The fix is the part I am proud of: a cross-process model-load lock so two engines can never race for the same memory. We added a RAM gate that picks the largest model that actually fits the machine in front of it and added an in-flight guard that greys the button when you press it. Five hours in I had three small gaps closed. And the detail that mattered most to me: the recording and transcription path, the heart of the product, never failed. The mic and system-audio tap held while WhisperKit kept doing its job on device. The worst problem of the day came from Import, the first non-core feature.

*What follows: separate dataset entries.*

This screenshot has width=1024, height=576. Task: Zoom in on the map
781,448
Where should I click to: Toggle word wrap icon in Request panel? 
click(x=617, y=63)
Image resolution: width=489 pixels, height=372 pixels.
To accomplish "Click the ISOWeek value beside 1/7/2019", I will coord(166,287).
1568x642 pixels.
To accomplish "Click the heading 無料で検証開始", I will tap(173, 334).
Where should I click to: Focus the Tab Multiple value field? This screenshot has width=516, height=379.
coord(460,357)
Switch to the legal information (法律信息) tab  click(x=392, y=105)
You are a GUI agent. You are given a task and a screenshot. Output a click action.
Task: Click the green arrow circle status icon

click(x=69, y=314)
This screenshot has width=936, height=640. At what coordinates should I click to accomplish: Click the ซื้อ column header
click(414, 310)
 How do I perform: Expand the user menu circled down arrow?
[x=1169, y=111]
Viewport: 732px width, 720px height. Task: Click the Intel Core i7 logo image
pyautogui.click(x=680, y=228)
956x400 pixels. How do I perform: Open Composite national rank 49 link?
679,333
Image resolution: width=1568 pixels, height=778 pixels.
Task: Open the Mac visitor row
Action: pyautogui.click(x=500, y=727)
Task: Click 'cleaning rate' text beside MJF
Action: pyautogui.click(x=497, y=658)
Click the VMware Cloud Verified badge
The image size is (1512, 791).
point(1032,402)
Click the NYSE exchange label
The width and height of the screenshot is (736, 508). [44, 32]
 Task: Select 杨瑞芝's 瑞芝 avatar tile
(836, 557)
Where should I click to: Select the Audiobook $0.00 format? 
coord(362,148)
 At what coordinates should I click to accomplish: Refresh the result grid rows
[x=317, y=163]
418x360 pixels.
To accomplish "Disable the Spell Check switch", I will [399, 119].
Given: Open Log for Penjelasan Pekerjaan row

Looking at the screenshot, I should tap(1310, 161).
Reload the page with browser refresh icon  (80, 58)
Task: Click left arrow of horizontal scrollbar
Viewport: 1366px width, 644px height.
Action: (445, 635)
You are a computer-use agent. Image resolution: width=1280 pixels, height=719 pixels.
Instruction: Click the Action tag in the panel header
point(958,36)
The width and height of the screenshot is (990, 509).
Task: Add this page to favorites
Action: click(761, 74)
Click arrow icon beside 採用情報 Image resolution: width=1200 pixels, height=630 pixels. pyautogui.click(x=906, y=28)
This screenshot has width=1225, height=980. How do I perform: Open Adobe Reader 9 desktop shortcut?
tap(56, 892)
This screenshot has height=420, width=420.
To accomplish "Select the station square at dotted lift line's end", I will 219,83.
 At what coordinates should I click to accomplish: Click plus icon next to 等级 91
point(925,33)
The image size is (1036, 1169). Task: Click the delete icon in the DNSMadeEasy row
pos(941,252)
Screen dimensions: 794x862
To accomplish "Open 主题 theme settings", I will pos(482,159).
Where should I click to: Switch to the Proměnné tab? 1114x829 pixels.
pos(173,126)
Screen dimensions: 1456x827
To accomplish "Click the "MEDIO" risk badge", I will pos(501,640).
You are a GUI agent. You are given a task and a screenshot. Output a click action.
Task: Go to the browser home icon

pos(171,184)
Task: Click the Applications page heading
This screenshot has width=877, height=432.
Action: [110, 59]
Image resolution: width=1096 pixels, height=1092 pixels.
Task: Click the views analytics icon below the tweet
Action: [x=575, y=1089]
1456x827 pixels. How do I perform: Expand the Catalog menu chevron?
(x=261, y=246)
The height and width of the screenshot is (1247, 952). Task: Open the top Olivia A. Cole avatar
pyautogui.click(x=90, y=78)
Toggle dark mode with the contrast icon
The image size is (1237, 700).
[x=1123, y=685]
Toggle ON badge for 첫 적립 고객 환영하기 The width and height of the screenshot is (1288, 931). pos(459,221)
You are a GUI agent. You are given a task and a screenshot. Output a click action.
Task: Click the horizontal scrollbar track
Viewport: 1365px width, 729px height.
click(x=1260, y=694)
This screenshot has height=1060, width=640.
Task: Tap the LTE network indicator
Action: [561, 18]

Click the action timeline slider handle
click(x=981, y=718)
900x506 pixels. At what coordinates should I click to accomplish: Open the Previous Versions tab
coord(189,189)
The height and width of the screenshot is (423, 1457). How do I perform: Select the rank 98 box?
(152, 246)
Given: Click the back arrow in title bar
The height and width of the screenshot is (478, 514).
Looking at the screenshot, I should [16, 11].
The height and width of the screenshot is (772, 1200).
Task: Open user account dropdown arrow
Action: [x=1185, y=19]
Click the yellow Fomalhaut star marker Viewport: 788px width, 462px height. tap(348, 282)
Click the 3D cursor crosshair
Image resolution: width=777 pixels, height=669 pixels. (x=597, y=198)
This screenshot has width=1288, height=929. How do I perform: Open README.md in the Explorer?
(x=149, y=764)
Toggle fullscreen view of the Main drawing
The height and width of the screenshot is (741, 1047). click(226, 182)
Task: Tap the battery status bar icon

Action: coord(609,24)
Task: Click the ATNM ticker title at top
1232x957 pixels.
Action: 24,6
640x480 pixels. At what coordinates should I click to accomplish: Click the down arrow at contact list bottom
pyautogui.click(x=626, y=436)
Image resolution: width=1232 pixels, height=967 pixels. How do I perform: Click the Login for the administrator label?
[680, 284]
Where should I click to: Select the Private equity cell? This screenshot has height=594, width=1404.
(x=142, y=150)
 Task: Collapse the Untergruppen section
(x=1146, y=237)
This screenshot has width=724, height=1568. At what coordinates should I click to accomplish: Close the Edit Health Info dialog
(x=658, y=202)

There were smaller fires as well like notifications had been quietly broken because onboarding never requested permission so every “notes ready” banner had been firing into the void. For testers running obsidian-git, a git clean swept the plugin files out from under a green “installed” check, and mid-afternoon the private repo’s GitHub Actions ran out of free minutes and stalled CI at the exact moment I needed to push these bug fixes. I moved CI to a self-hosted runner, topped up credits, and had the pipeline breathing again after an hour. Then the fan in that runner died, so launch week also meant physically swapping a fan in the box that runs my CI. Self-hosting makes you the datacenter, including the parts that fail at the worst possible time.
Early on purpose
I could have waited and tried to guard that Import button first, written the permission prompt, caught the preview-alias bug in a staging pass, etc. Polished-and-waiting is a comfortable place to live. It is also a place where nothing moves and something I’ve been at fault for a few too many times. A beta in real hands is the only thing that becomes a product. The 64GB freeze is now a model-load lock and a RAM gate that protect every tester who comes after, and that fix does not exist if I keep the repo to myself another month. The bug had to meet a real machine before I could squash it.
Now that day one is over, the core recorded, transcribed, and summarized all day without a stumble. The edges will keep getting sturdier. Thanks to everyone who has helped so far.